🤖 AI Summary
Existing benchmarks often conflate instruction following with task success, hindering accurate assessment of large language models’ true compliance capabilities under complex instructions. This work proposes MOSAIC, a modular framework that, for the first time, decomposes instruction compliance into independently analyzable dimensions. By dynamically synthesizing datasets incorporating up to 20 application-oriented constraints, MOSAIC enables fine-grained, disentangled evaluation. Systematic ablation studies, combined with analyses of constraint composition and positional sensitivity across five mainstream models, reveal non-uniform response patterns dependent on constraint type, count, and placement. The study identifies primacy and recency biases alongside model-specific vulnerabilities, offering critical diagnostic insights to guide the development of more reliable language models.
📝 Abstract
Reliably ensuring Large Language Models (LLMs) follow complex instructions is a critical challenge, as existing benchmarks often fail to reflect real-world use or isolate compliance from task success.
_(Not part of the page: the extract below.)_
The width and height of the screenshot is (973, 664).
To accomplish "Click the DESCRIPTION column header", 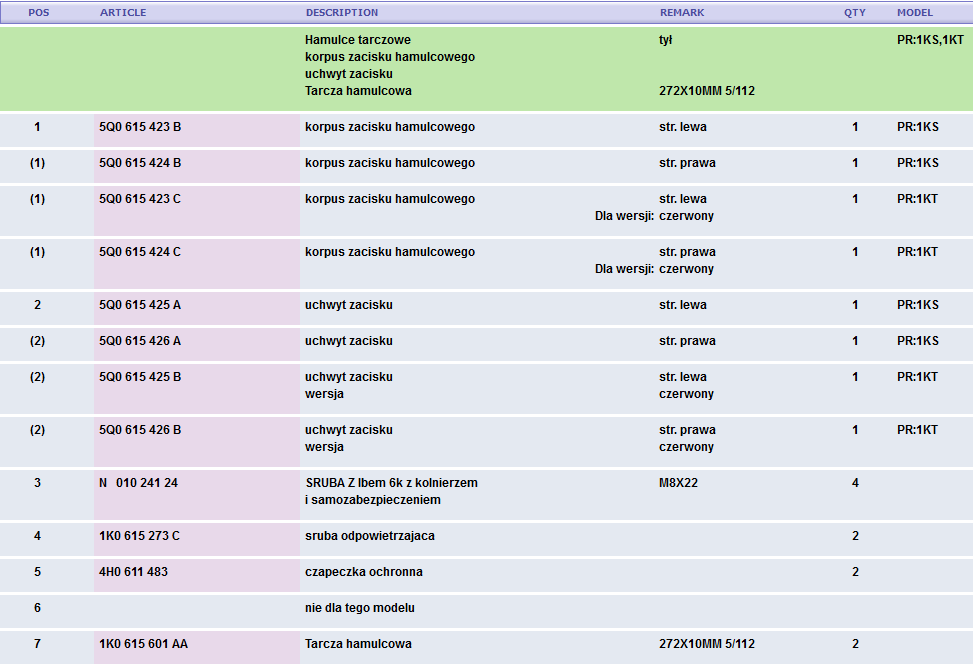I will coord(342,13).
We introduce MOSAIC (MOdular Synthetic Assessment of Instruction Compliance), a modular framework that uses a dynamically generated dataset with up to 20 application-oriented generation constraints to enable a granular and independent analysis of this capability. Our evaluation of five LLMs from different families based on this new benchmark demonstrates that compliance is not a monolithic capability but varies significantly with constraint type, quantity, and position. The analysis reveals model-specific weaknesses, uncovers synergistic and conflicting interactions between instructions, and identifies distinct positional biases such as primacy and recency effects. These granular insights are critical for diagnosing model failures and developing more reliable LLMs for systems that demand strict adherence to complex instructions.